Güncelleme Tarihi:
Sonsuzdan gelip, her an parmaklarımızın arasından akıp sonsuza gitmeye devam eden…
Zaman!
Gelip geçiyor, dur demek kolay değil.
Doğduk, bir zamanlar çocuktuk, ne zaman, nasıl bu kadar çabuk büyüdük değil mi?
Şöyle bir geriye dönüp bakınca, her defasında ‘Zaman nasıl da geçmiş’ deyip şaşırmanız ne kadar da aşinadır değil mi?
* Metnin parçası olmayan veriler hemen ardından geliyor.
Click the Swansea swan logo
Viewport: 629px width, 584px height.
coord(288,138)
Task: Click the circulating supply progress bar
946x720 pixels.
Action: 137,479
Yaşadıklarımızı aklımıza, kalbimize nakışlayarak şimdi yolumuzda yürüyoruz; yaşanan anları arkamızda bırakarak... Geleceğe umutla, ara sıra da kaygı dolu duygu ve düşüncelerle bakarak... Kimi anlarda da zamana karşı direnerek, direnmeye çalışarak…
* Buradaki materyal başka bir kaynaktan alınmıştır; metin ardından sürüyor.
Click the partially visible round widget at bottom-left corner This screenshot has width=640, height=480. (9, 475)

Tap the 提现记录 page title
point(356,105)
Hayatın bize iyi kötü neler getireceğini, hangi sürprizleri hazırladığını bilmediğimiz için bu kaygılanış gayet normal.
Yüzyıllardır süregelen ve de her an parmaklarımızın arasından akıp gitmeye devam eden ‘zaman’ insanların hayatını her açıdan etkileyen, yöneten ve de yönlendiren bir sonsuzluk.
Sadece insanları değil ulusları, olayları, olguları, mekanları kendi içinde harmanlayan, öğüten bir kavram. Bu kavramın beraberinde insan aklını, sabrını, üretkenliğini sürekli yenileyebilirse bir de kendini doğru biçimde eğitip, geliştirir ve üstüne üstlük bilgiyle yoğurmayı becerebilirse, zamanı kendi için kullanmaya yönelir. Ve tabii zamanı doğru kullanmanın yanı sıra zamanı kendi lehine çevirmeyi başarır.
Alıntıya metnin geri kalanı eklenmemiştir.